Vergonha, vergonha, vergonha... Estou me sentindo um norte-americano

Haiti, Haiti, Haiti / Tá fazendo na cozinha tá cheirando aqui.

Nós deveríamos ter feito diferente, companheiros. Diferente de tudo que já foi feito. Perdemos já talvez a grande oportunidade de dar um bom exemplo e motivar outros no mundo. Caimos na vala comum dos ianques.

Mas o que há de tão errado? Nós apenas levamos o Brasil para o Haiti, alguém poderia me dizer - e estaria certo. Levamos a polícia para a favela, reproduzimos lá o que fazemos aqui há décadas. E lá também são negros, e pobres... Quem se importa?

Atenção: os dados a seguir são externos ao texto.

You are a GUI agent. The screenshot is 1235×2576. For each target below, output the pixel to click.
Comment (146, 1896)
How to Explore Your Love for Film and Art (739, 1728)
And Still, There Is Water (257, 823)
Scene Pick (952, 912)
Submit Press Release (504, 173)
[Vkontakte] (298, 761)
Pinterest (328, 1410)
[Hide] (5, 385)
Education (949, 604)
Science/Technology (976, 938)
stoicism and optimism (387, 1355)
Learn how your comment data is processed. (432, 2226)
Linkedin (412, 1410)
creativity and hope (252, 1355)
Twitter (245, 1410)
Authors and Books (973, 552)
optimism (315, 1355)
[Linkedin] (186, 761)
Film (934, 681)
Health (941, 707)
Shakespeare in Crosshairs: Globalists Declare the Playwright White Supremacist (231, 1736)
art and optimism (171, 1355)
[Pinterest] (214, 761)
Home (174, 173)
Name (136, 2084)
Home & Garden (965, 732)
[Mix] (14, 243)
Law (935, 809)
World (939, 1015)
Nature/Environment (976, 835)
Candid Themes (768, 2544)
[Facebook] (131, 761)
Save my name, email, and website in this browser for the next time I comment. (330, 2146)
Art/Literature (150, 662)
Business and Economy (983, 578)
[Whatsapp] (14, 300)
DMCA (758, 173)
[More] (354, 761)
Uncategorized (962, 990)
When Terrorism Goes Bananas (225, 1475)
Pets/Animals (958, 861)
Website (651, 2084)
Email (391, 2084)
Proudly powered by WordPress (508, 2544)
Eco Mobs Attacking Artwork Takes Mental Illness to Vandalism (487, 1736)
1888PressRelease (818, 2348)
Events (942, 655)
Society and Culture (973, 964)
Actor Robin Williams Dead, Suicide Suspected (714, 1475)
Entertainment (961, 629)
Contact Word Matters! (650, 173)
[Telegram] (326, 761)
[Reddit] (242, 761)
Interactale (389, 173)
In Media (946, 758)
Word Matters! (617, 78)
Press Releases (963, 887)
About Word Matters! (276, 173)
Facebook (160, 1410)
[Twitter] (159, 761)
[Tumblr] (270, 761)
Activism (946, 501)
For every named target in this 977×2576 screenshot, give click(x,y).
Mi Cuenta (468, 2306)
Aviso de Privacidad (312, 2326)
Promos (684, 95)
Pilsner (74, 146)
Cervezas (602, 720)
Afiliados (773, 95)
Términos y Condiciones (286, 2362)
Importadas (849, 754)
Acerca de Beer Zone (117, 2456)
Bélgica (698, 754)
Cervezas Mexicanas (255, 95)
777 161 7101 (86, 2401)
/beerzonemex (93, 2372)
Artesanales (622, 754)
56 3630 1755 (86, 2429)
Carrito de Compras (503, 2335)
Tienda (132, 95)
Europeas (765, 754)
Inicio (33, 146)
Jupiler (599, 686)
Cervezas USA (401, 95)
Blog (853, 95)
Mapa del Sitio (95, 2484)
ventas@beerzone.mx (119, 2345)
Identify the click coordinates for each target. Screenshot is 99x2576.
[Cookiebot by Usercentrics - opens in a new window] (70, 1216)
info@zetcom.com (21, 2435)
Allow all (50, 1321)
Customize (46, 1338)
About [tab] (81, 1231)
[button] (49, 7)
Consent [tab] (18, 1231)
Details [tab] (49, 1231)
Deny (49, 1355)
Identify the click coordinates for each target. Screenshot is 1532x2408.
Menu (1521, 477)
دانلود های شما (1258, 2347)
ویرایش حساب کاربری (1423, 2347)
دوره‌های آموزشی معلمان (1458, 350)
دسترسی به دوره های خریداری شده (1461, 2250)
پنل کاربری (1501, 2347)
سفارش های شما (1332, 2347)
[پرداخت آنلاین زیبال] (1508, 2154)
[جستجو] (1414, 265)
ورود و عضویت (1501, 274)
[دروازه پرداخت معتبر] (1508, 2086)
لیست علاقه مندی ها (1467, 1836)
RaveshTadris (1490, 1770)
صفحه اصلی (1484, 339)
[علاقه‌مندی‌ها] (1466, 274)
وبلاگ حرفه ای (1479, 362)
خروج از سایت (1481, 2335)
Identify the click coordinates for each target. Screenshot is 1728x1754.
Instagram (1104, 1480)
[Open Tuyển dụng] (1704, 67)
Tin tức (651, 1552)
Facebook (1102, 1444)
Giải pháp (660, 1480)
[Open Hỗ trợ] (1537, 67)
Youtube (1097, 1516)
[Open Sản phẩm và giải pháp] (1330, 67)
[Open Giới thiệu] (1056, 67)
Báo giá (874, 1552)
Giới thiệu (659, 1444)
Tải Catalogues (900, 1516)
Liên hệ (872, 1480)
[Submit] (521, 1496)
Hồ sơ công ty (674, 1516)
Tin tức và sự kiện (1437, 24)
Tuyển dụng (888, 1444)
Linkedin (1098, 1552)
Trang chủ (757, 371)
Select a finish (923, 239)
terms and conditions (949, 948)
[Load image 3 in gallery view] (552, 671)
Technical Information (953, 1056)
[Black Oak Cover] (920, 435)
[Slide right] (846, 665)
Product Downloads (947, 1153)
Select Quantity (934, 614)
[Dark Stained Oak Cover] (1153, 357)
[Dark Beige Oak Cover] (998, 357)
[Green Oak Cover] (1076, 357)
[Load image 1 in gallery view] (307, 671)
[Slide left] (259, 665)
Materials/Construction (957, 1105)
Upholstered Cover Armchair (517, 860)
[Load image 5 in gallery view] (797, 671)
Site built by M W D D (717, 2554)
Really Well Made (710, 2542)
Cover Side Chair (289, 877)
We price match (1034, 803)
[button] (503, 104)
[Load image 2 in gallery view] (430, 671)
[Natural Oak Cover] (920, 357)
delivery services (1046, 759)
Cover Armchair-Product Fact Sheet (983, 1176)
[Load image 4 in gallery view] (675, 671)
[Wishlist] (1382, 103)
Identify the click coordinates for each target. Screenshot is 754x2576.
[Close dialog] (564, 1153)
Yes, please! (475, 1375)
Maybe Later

Mas não começamos com uma apresentação da seleção brasileira de futebol? E o povo do Haiti não nos amava? Não queriam ser todos brasileiros e jogar como Ronaldinho? O nosso futebol carnaval não era para eles uma Roliúde? Nós não éramos sua América amável e possível?

Tudo cinema? Tudo ilusão?!

Mas por favor, por amor, por bom senso e decência! Era para ser uma missão de paz! E como é que se pode chegar à paz pelo horror? E como é que se pode chegar a alguma democracia abaixo de tiro e bala? Isto dá tão certo quanto deu no Iraque! Começa a tornar-se humano, plausível o suicídio do comandante da missão (ainda que não fosse suicídio).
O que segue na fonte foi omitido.